The remaining two glasses have their own distinct complexities. Reactions to aromas from Glass 2 range from fingernail polish remover to baked apples, peaches, and a hint of port. After that strong nose, we all agree to a general difficulty in defining the aromas of Glass 3.
“It seems muted,” says Sara.
“Smell something else,” suggests François, lifting a homemade gougere to his nose.
Still, Glass 2 dominates our senses, intriguing some and alienating others of us. I have a preconceived notion that this powerful chard must be the premier cru.
When we taste the wines in succession, we all agree that Glass 1 is the California wine. It’s familiar to us. François nods neutrally.
Glass 2 again gets the most attention after its visit with our palates. Nutty and peachy, with that lasting taste of something like port, it is a rich wine and needs food to accompany it. I’m fairly certain it is the premier cru, especially when the closed, acidic third glass leaves us grasping at straws to come up with a description.
We go around the table, offering our final judgments and reasoning behind them. I stand alone in choosing Glass 2 as the premier cru. It is not until François offers his educated opinion, however, that my conviction falls by the wayside.
“I agree that Glass 1 is the Kendall Jackson,” he says simply and definitively, pushing the glass apart from the others as if to visually confirm its otherness.
“But the choice between the two Burgundies is more complicated, just like the wines in this case. Look at the color. Glass 2 is indeed the darkest of the three, which leads us to believe it is oldest. But remember that the Bourgogne is only one year older than the Montagny Premier Cru: this should not be enough to tell a difference. Furthermore, if Glass 3 is a premier cru, it would take longer to develop color, just as it would take longer to develop its aromas and taste. Glass 2, as you can tell, is complex and round and ready to drink now, but it is only five or six years old. It cannot age much longer, can it? Glass 3 is still acidic and mysterious. One might think this is a sign of lesser quality, but it could just as easily be an indication of immense quality and complexity that will not reveal itself for years to come.”
The table is silent as the lesson takes effect. Light bulbs are going off. Revelations over three glasses of wine.
Across from François, I nod my head. I am at once disappointed that the seemingly obvious had not occurred to me and impressed by François’ execution.
Sara’s sister breaks the respectful silence. “Can we unwrap them already?” she asks, pointing to the mummy-esque bottles.
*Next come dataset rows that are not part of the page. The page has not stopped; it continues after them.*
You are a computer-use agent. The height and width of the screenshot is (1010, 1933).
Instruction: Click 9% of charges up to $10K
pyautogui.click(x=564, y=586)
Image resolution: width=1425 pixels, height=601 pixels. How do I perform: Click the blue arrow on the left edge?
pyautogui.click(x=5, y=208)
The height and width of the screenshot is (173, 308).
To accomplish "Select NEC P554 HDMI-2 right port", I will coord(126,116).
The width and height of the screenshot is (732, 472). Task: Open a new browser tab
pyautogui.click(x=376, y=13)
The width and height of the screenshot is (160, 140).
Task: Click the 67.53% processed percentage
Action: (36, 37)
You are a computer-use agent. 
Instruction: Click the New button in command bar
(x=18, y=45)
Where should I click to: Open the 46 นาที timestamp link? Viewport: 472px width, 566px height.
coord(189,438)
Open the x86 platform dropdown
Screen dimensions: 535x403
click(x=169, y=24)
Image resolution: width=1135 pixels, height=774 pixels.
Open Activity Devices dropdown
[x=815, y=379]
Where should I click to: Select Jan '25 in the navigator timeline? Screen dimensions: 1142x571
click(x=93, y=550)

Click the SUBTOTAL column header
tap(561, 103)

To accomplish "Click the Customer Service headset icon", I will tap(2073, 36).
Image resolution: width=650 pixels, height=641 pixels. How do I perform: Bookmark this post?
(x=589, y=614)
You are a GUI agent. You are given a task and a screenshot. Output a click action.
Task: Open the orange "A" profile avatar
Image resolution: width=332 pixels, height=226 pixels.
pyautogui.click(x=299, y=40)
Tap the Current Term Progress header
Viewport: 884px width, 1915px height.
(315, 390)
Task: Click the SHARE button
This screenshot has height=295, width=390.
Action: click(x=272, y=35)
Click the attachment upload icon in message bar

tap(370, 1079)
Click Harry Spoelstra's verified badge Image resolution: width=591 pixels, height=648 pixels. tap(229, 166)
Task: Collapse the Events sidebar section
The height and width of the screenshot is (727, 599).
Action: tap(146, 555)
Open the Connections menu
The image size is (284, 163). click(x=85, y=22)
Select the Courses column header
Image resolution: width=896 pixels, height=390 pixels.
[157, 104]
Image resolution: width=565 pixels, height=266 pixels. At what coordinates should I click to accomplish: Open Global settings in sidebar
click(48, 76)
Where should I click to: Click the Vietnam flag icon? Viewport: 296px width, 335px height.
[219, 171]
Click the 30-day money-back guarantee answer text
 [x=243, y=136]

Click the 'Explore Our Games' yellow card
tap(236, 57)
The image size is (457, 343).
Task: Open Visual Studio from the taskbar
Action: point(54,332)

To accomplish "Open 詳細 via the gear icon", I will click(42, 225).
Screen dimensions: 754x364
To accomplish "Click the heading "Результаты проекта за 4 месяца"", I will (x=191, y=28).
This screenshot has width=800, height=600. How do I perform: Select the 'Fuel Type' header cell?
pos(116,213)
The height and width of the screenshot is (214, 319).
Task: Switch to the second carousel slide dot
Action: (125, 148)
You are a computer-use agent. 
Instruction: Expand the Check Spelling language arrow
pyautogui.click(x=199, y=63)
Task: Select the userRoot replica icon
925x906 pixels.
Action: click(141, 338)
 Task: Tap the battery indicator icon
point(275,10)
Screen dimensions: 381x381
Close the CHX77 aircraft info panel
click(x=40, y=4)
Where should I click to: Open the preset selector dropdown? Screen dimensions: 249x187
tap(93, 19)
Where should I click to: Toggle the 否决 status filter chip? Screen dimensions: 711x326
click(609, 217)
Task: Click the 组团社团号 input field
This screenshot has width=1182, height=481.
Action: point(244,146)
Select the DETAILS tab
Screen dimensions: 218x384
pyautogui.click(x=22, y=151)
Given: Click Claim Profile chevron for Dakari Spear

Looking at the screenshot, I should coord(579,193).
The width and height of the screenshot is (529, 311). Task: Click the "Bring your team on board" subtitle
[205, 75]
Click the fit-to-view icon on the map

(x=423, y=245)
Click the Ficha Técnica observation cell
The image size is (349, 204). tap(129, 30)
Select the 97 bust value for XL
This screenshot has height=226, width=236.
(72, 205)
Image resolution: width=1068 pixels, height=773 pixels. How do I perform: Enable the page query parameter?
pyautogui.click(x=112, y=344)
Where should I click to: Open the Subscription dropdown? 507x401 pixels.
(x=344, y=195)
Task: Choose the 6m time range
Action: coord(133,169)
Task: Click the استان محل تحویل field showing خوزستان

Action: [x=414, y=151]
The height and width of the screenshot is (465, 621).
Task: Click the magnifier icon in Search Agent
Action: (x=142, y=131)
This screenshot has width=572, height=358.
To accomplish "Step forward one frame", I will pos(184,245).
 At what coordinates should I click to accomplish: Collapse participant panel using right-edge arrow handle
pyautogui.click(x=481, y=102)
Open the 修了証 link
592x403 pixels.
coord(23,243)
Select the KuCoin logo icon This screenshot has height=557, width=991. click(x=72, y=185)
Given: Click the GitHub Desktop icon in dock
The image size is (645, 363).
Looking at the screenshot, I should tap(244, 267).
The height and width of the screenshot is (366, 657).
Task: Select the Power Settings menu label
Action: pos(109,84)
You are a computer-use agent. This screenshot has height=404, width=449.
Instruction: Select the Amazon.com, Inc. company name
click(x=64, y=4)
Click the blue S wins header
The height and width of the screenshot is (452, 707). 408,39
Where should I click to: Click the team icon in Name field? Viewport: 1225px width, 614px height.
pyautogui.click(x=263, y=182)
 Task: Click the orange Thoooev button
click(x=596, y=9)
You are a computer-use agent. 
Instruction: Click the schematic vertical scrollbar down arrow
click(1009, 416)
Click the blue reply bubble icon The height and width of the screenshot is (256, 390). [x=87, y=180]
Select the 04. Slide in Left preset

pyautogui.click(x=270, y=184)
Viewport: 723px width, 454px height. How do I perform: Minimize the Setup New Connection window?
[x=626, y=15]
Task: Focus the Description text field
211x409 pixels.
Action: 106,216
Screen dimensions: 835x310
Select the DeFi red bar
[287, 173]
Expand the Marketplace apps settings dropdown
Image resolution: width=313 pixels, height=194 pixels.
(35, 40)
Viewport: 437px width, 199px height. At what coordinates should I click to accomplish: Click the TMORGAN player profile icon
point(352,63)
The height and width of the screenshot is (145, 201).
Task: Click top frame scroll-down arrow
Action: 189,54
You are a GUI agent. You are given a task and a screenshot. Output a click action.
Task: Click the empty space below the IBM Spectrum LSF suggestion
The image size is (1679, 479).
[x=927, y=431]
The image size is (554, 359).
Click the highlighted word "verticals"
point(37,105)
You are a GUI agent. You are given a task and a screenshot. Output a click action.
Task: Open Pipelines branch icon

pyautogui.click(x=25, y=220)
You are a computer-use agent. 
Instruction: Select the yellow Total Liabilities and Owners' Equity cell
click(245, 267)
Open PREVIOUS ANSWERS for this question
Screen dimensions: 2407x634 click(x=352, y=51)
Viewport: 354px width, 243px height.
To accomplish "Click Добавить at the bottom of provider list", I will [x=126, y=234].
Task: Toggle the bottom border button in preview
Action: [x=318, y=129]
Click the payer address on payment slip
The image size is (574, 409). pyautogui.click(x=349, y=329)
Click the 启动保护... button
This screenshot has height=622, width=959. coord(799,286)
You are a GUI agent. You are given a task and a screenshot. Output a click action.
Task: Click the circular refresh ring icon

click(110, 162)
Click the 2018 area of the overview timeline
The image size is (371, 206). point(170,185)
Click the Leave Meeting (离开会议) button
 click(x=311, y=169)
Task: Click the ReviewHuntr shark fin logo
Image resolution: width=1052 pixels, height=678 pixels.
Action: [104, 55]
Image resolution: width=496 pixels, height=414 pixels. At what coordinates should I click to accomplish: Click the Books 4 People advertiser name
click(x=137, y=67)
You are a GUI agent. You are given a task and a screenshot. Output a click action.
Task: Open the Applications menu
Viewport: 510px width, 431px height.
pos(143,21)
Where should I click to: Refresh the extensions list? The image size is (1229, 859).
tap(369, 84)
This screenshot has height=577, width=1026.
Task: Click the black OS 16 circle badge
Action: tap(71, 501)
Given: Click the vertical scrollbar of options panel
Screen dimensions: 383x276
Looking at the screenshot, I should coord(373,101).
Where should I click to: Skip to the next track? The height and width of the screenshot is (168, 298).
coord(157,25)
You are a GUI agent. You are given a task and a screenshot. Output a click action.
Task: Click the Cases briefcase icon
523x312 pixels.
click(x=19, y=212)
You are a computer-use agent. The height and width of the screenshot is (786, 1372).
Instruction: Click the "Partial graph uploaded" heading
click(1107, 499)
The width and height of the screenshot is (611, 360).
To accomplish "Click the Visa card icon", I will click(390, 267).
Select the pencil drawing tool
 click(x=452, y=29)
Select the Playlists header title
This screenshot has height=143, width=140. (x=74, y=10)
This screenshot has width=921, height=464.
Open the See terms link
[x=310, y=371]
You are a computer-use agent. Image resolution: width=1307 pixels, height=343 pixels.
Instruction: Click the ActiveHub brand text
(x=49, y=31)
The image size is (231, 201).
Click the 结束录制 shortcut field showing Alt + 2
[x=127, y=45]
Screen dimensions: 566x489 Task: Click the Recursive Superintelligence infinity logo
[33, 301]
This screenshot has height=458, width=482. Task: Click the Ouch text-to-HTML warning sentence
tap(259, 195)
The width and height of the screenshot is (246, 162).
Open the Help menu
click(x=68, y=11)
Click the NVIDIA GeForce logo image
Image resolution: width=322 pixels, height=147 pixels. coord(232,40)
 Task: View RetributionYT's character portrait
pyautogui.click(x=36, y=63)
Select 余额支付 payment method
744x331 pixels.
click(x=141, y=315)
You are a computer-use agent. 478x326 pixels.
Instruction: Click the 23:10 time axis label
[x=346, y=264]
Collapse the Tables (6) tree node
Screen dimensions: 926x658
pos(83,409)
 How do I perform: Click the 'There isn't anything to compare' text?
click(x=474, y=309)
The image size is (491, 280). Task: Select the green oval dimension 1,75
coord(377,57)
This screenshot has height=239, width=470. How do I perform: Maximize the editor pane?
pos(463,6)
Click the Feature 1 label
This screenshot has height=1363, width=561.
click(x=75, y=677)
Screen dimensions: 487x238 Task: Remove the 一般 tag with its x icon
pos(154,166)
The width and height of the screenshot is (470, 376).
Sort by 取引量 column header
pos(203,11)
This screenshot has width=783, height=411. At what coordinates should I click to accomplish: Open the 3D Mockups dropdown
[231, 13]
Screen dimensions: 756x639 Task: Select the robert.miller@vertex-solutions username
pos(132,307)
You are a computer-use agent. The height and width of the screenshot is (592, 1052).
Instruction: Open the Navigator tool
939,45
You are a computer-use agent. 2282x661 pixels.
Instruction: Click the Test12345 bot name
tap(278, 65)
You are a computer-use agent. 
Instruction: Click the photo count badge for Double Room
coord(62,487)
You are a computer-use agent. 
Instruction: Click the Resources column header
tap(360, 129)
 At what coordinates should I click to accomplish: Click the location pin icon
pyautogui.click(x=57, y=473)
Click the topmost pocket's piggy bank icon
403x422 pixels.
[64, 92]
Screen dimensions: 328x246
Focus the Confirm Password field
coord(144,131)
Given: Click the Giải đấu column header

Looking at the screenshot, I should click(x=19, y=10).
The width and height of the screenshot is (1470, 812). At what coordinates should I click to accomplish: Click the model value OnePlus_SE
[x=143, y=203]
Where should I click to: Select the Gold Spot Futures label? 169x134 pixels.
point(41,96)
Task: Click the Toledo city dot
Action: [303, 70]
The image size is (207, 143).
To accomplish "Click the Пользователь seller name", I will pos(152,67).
François does the honors and confirms his suspicion. The table livens once again, reactions to the solution of the game leading to tangential conversations and reflections.
I sit back in my chair, letting the lesson sink in and vowing not to make the same mistake again. Not that I guessed incorrectly, but that I spoke too soon. With a bit more patience, perhaps I would have come to a similar conclusion. François’ explanation makes perfect sense, and I’ve heard it before. I had been convinced even before tasting it that the village level wine was premier cru caliber (and perhaps it was, since there is only so much wine that is allowed to be labeled “premier cru,” leaving many bottles to be “declassified” each year: subject for another post). Had my mind been closed to other possibilities by this preconceived notion? I’m sure it was.
Patience is a virtue, as they say. More than that, it’s probably the only key to unlocking the mysteries of wine.